Salon Rouge im April: „Eine europäische Friedens- und Sicherheitspolitik in Zeiten des Umbruchs“

Veröffentlicht am 03.05.2022 in Pressemitteilungen

Im Salon Rouge, der Diskussionsrunde des SPD-Ortsvereins, gab Prof. Dr. Simon Koschut einen Impulsvortrag zum Thema „Eine europäische Friedens- und Sicherheitspolitik in Zeiten des Umbruchs“. Er hat den Lehrstuhl für Internationale Sicherheitspolitik an der Zeppelin Universität inne.

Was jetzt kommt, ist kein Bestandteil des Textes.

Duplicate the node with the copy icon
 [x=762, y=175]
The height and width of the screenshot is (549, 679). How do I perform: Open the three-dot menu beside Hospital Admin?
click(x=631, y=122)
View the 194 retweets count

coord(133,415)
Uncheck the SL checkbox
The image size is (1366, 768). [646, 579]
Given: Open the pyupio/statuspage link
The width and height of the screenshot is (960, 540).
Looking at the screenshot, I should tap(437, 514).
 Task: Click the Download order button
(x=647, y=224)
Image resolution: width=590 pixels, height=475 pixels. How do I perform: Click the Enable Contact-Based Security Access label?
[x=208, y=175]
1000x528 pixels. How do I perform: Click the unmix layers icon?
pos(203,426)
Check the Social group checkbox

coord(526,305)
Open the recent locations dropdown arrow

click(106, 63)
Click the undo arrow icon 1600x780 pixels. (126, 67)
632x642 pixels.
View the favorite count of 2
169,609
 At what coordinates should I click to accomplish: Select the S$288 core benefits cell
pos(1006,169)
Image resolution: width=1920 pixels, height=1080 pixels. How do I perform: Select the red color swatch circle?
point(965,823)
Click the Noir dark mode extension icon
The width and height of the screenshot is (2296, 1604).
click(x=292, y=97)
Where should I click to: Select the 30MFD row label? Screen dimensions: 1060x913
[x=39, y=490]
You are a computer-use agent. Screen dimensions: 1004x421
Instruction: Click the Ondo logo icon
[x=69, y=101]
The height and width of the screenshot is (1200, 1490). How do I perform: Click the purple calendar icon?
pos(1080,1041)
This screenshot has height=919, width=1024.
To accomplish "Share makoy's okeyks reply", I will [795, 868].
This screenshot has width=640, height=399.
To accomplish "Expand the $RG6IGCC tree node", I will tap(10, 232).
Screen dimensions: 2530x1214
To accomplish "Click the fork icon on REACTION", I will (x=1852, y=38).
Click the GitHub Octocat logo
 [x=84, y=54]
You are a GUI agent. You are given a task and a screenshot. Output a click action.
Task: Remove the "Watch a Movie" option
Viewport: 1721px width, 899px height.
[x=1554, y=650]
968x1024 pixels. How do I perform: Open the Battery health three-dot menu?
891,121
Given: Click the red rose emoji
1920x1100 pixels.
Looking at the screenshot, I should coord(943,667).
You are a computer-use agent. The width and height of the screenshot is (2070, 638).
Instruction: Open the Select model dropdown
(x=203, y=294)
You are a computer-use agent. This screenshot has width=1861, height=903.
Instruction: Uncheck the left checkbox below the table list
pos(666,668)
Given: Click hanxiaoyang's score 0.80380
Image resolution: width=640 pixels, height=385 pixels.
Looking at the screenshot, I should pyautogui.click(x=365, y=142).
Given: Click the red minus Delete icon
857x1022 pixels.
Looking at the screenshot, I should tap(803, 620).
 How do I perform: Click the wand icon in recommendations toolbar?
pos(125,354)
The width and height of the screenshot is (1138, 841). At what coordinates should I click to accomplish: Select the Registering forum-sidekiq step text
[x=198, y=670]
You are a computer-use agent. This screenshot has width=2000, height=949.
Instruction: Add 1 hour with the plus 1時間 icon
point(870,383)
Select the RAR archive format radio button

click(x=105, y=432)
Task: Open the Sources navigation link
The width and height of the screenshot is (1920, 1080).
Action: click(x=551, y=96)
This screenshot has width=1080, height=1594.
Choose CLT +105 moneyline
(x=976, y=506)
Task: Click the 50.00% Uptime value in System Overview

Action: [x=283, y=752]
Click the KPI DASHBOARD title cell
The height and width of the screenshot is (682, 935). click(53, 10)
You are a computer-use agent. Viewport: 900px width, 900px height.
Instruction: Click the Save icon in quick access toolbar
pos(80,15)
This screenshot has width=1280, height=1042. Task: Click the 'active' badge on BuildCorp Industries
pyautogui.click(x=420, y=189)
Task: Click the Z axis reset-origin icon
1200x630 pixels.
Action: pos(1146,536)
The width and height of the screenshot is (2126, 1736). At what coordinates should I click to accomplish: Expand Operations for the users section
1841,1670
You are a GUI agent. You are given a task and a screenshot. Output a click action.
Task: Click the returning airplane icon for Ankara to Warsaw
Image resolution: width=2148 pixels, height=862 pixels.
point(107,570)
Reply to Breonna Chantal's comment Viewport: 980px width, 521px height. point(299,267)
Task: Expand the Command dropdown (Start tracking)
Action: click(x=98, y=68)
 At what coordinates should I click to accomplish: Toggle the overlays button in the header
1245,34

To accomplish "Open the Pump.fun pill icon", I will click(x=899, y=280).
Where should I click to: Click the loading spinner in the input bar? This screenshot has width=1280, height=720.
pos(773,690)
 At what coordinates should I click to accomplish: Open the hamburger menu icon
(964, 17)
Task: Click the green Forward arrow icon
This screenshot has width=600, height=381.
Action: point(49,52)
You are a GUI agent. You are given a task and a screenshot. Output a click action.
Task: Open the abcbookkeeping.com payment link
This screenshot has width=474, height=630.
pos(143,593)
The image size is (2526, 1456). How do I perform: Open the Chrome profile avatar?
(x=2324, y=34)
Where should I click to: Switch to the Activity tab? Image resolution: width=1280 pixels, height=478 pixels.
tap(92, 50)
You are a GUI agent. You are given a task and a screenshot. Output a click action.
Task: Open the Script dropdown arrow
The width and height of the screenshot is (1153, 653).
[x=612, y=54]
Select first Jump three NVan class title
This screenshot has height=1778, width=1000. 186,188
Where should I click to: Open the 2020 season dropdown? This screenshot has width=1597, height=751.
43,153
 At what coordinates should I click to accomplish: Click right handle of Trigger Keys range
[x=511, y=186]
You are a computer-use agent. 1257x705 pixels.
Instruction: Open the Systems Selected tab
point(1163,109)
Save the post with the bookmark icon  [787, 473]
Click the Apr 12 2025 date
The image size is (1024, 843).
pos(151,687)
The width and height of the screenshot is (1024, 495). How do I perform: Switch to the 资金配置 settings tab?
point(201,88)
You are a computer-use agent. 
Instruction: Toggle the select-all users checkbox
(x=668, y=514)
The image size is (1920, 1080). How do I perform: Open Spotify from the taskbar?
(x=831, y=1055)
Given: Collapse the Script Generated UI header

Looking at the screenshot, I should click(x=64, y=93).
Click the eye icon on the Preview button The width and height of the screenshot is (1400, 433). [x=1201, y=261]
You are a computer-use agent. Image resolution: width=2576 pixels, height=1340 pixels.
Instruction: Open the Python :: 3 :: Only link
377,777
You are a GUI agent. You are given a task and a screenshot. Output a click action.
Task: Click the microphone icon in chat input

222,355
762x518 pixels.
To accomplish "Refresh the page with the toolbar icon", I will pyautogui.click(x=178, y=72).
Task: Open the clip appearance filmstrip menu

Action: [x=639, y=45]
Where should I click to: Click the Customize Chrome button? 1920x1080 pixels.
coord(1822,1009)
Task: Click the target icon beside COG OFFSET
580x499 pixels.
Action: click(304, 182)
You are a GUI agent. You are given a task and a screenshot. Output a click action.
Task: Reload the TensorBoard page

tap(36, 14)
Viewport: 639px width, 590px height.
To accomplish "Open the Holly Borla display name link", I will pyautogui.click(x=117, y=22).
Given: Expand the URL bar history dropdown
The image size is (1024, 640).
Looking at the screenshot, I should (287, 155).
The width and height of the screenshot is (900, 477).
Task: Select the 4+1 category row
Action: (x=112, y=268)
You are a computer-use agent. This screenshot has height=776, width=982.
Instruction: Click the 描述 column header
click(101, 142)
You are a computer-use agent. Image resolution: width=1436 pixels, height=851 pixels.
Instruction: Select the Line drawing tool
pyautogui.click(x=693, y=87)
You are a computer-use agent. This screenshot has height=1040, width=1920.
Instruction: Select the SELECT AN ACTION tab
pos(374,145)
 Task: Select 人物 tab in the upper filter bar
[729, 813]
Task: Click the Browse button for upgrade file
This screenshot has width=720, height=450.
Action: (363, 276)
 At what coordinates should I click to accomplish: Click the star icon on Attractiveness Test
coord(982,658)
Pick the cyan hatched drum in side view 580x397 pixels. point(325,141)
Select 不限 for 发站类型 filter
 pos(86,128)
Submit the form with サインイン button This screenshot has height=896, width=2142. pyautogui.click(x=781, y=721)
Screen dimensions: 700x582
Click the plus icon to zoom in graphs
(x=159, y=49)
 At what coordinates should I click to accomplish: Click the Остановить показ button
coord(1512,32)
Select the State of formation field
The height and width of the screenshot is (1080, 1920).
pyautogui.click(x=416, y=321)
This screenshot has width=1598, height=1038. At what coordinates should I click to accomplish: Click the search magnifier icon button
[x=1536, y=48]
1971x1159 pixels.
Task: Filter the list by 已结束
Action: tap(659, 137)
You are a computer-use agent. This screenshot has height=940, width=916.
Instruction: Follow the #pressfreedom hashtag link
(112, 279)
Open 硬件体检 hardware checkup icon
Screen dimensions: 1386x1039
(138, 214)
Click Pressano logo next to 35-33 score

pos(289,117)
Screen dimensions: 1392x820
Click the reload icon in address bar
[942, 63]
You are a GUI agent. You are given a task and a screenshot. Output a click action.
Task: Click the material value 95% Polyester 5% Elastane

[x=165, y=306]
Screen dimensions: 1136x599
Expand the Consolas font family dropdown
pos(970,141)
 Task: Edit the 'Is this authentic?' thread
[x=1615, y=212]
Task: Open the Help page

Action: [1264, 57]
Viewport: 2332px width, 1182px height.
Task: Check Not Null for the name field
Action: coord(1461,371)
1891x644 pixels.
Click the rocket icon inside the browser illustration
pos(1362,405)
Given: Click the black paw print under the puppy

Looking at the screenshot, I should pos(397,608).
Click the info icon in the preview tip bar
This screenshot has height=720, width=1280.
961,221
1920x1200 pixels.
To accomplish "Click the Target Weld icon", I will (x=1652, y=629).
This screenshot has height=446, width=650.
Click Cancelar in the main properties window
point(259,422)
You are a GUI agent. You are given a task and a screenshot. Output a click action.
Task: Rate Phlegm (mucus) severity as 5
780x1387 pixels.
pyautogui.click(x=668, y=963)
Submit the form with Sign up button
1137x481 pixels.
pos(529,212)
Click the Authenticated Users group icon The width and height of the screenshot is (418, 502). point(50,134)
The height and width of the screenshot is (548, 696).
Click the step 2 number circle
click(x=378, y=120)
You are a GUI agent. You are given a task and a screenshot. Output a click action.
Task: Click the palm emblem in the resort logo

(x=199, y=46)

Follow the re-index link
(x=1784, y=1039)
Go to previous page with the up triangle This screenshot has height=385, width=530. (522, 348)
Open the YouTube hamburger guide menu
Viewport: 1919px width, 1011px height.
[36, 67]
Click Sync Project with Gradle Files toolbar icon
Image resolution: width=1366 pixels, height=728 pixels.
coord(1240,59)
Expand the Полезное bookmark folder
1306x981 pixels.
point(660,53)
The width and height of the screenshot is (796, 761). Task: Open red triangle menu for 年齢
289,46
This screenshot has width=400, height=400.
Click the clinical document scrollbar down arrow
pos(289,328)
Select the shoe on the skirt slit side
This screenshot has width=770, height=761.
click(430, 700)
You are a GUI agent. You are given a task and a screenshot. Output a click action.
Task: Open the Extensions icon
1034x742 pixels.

In seinem kurzweiligen Vortrag stellte Simon Koschut fest, dass die Geschichte zurückkehre und die liberale Ordnung weltweit unter Druck stehe. „Ich ziehe Parallelen zu den 30er Jahre, als die Demokratie ebenfalls herausgefordert wurde“, erklärt er. Die Europäische Sicherheit befinde sich in der Übergangsphase, denn die alte Ordnung sei verschwunden, die neue aber noch nicht entstanden. Der Sicherheitsexperte wird deutlich: „Mit dem Angriffskrieg von Putin in die Ukraine wird die europäische Ordnung durcheinandergebracht. Die wahre Zäsur fand bereits 2014 mit der Annexion der Krim statt.“

 

Als alte Ordnung sieht der die europäische Friedensordnung seit 1990 in Form der Helsinki-Schlussakte von 1973 und der NATO-Russland-Grundakte von 1997. „Dies liegt wie ein Scherbenhaufen vor uns“, so Koschut. Für die neue Ordnung zeigte er drei mögliche Szenarien auf: Implosion, Blockbildung und friedliche Koexistenz. Diese Szenarien führten bereits zu einer anregenden Diskussion unter den Teilnehmerinnen und Teilnehmern des Salon Rouges. „Die Implosion ist das Schlimmste, was man sich vorstellen kann, da es zu einem unübersichtlichen innenpolitischen Verhältnis in Russland führt“, erklärte Koschut. Als Blockbildung bezeichnete er USA, NATO und EU gegenüber Russland, China, CSTO (ein von Russland geführtes internationales Militärbündnis) und SCO (Shanghai Cooperation Organisation). Als letztes Szenarium zeigte er die „Friedliche Koexistenz“ auf. „Dies setzt voraus, dass Putin den Krieg verliert“, so der Experte.

 

Die teilweise emotionalen Diskussionsbeiträge zeigten verschiedene Meinungen auf. Es gab einen anregenden Meinungsaustausch zu der aktuellen Waffenlieferung Deutschlands. „Wir können uns nicht vorstellen, wie es den Menschen in der Ukraine geht. Sie werden für ihre Freiheit kämpfen, denn es geht um ihr Existenzrecht,“ so ein Wortbeitrag. Letztlich stellte Matthias Eckmann, Vorsitzender des Ortsvereins, die abschließende Frage: „Was wäre eine gesichtswahrende Situation für Putin, um diesen Krieg zu beenden?“ Der Experte beantwortete dies mit der Definition von „Fluchtkorridoren“, denn dies sei die Theorie der verbrannten Erde. „Es geht um eine ethnische Säuberung. Die ukrainische Bevölkerung wird vertrieben und die Gebiete mit Russen besiedelt“, erklärte Koschut. Dies laufe darauf hinaus, dass es als „pragmatische Lösung“ die Teilung der Ukraine in östlichen und westlichen Teil geben könnte. Die Alternative, dass der Westen Russland angreift, schloss er, unter Zustimmung der Teilnehmerinnen und Teilnehmer, aus.